14 Small Rituals to Inspire Your Advent This Year

Rituals and traditions are beautiful. However, when ritual becomes routine, those traditions aren’t as impactful.

What better time to feel the power of routine over ritual than during Advent? I want desperately to prepare my heart, but it always feels like there’s too much competing for my attention when it comes to what needs to be prepared.

When the food, gifts, travel plans, and festivities all need preparing, our hearts easily take a backseat. This year for me, especially as the first weekend of Advent kicked off with my grandmother’s funeral, was not exactly the type of preparation I had in mind.

I’ve been doing a lot of thinking lately about how we can add ritual to our routine. Maybe the solution isn’t in choosing one over the other but blending the two.

Do you want to add some holiness to your routine as a single Catholic man or woman during this time of the year? Here are fourteen small things that can make a huge impact as you prepare your heart. One tiny piece of straw wouldn’t have made a difference, but a whole pile of tiny straws made a bed for the Lord for his first night on this side of Heaven!

1. Be a Christian driver

There’s nowhere that I forget we’re all God’s creation faster than in rush hour. Let tonight’s 5:00 drive be an opportunity to practice peace!

2. Hand address your Christmas cards

This small gesture is a labor of love. It will take forever—a really beautiful reminder that relationships take time and intention to build and tend.

3. Say yes to small opportunities

My local grocery store has ready-packed grocery bags you can just add to your cart and they’ll take to donate. Super easy! But super powerful.

4. Check your phones at the door

Make at least one night of Advent a truly silent night. No phones, no screens, no music, no television—just you and your family existing in the same space together.

5. Pray your soda

I know how weird that sounds. But studies actually show habits are easier to create when you pin them to an existing habit. For me, that’s a daily soda. If I say a prayer for one new person every day during my soda, that’s twenty-five days of prayers I wouldn’t have said otherwise.

6. Reach out to someone

Who is a person in your life you don’t talk to but feel like could really use a loving hand this season? Give a call, send a text, or take them out to coffee.

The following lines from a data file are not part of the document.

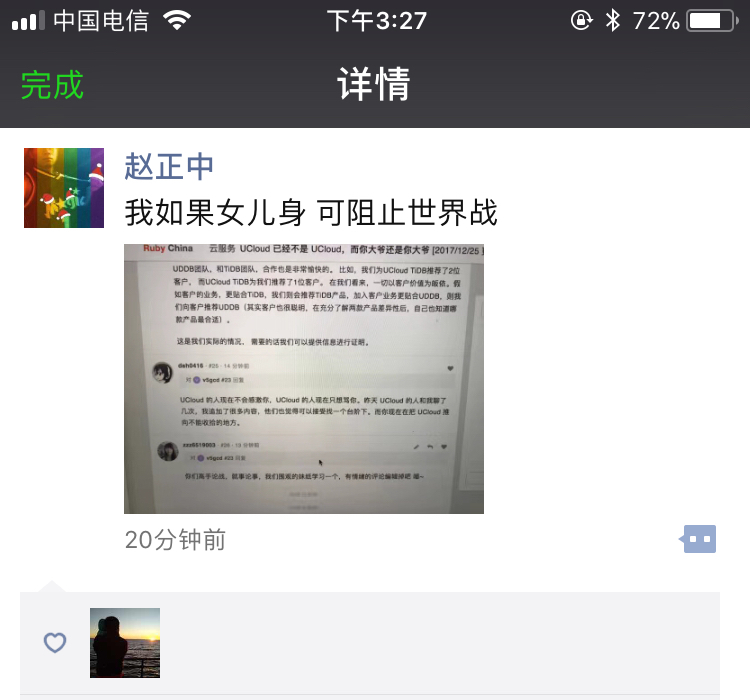Open the 赵正中 username link
This screenshot has width=750, height=700.
169,167
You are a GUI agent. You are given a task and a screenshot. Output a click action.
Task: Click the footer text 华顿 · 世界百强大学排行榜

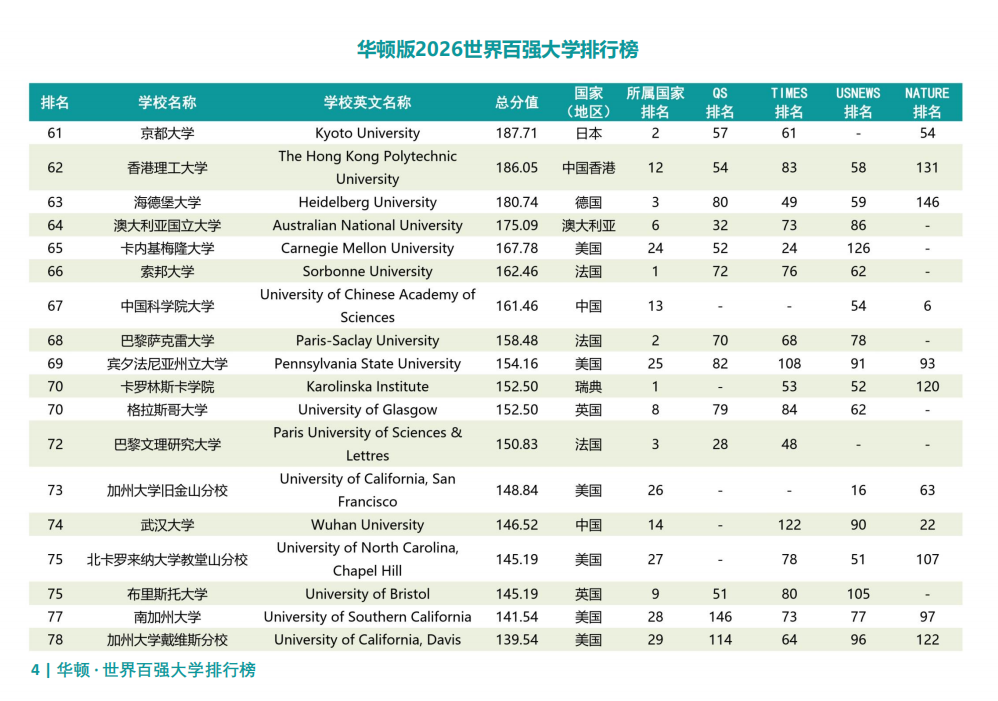click(156, 670)
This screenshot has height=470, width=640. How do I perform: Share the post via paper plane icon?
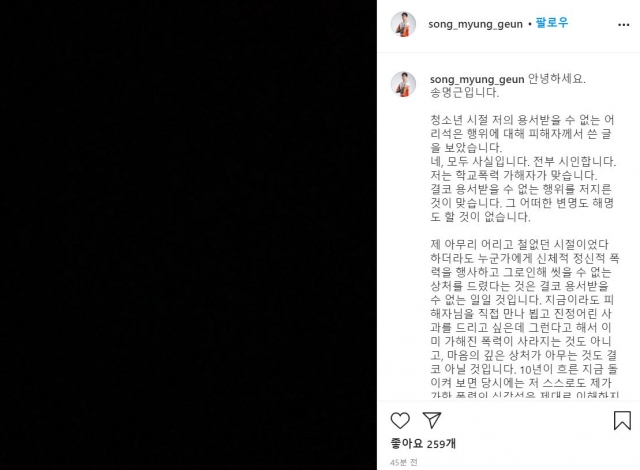tap(432, 420)
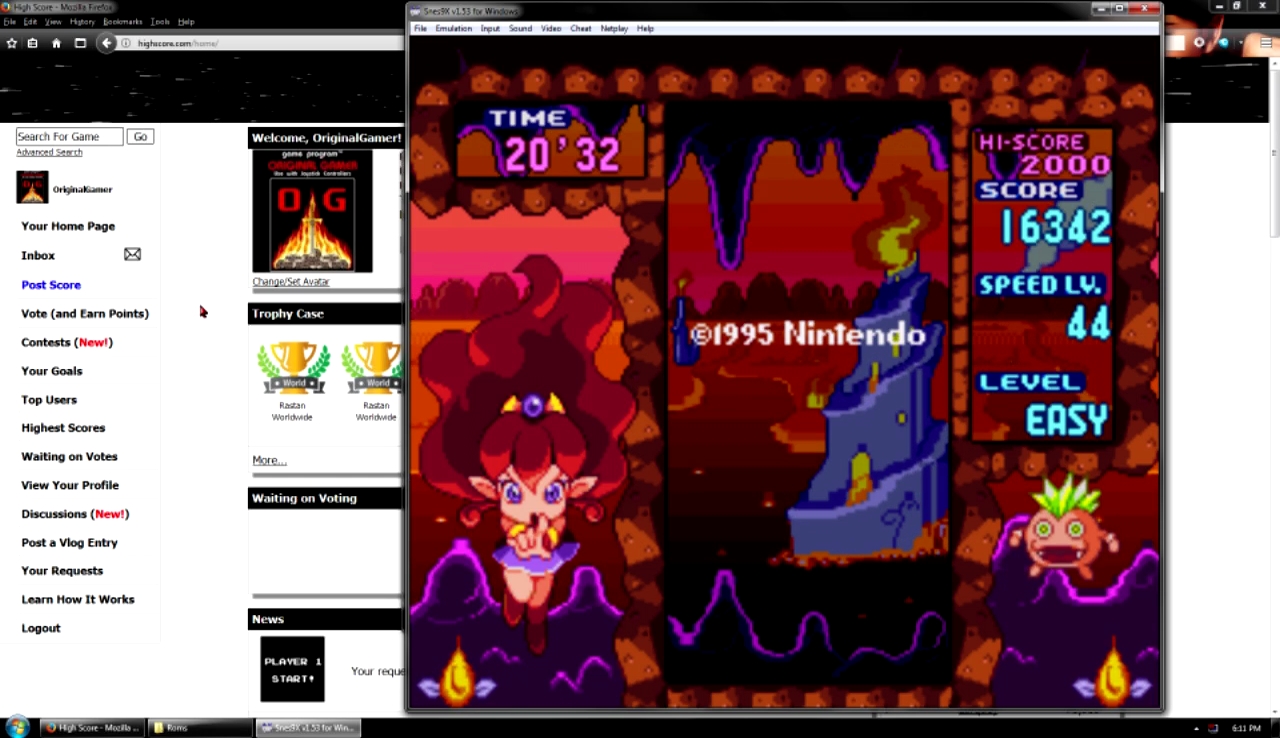This screenshot has width=1280, height=738.
Task: Open the Cheat menu in Snes9X
Action: point(580,29)
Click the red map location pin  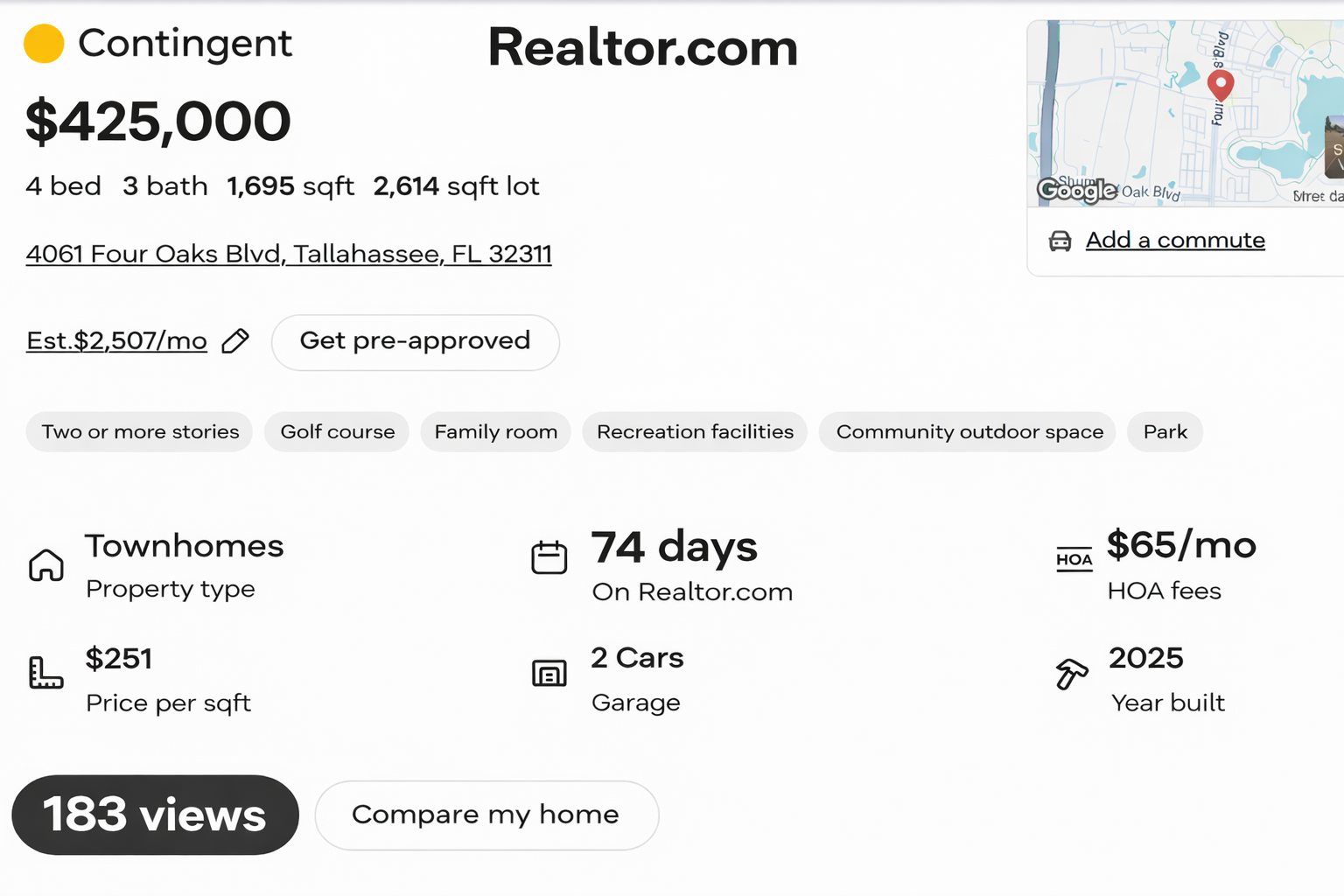(x=1221, y=85)
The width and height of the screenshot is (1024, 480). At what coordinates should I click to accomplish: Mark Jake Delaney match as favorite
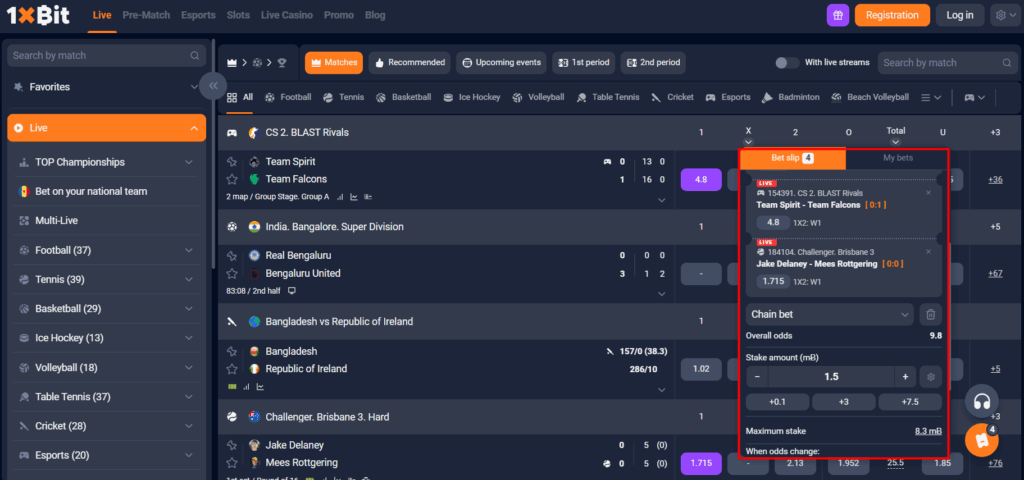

7. Get up earlier or surrender a part of your morning routine

Choose to swap something out in favor of more prayer time at the beginning of the day. Whether that’s starting a new routine or adding more time to your current one, give up sleep or, in my case, dry hair.

8. Say no! Then say no again!

Repeat after me: “My holiday calendar is all full this year, but let’s plan to see one another after the new year.”

There’s absolutely nothing wrong with not seeing every single person you went to high school with or buying everyone on your list a gift or skipping a few holiday parties. Use that time for things that fill your cup.

9. Let Jesus ride shotgun

Keep the radio off, and talk out loud to Jesus on your commutes. I had a friend that used to act like Jesus was just sitting in the front seat. He’d even slug-bug the Lord when he saw a Volkswagen Beetle. That part is optional.

10. Donate something you love

This is a challenge, but it’s a really good reminder that we’re not living for this world. And if we don’t rule our possessions, they’ll rule us. As a big sign of detaching from the commercial part of the holidays, give your favorite sweater to a thrift shop for someone else to find discounted joy in it.

11. Invite someone to pray

Invite someone at work or in your social circle to join you for a church event this season. Maybe even someone you think will say no.

Worst case scenario, you’re a little embarrassed. Best case scenario, they have a positive encounter with Christ during Christmas.

12. Spend time with a child

Even if you just volunteer at a parish event with children present, there is so much to gain from being around the wonder and awe of a child at Christmas time.

13. Sing

Try this very easy, high impact type of praying. Saint Augustine said, “To sing is to pray twice.”

So spend time singing holy Advent and Christmas songs, and really, really listen to the words. Check out this incredible example of adding ritual to routine.

14. Put Jesus on your list (literally) 

You’ve probably got a list of everyone you need to buy for, and if you’re like me, you have a few people who you’re also birthday shopping for. For Jesus, this is his birthday and Christmas! Ask him what he wants from you. Then, really open your heart to the answer.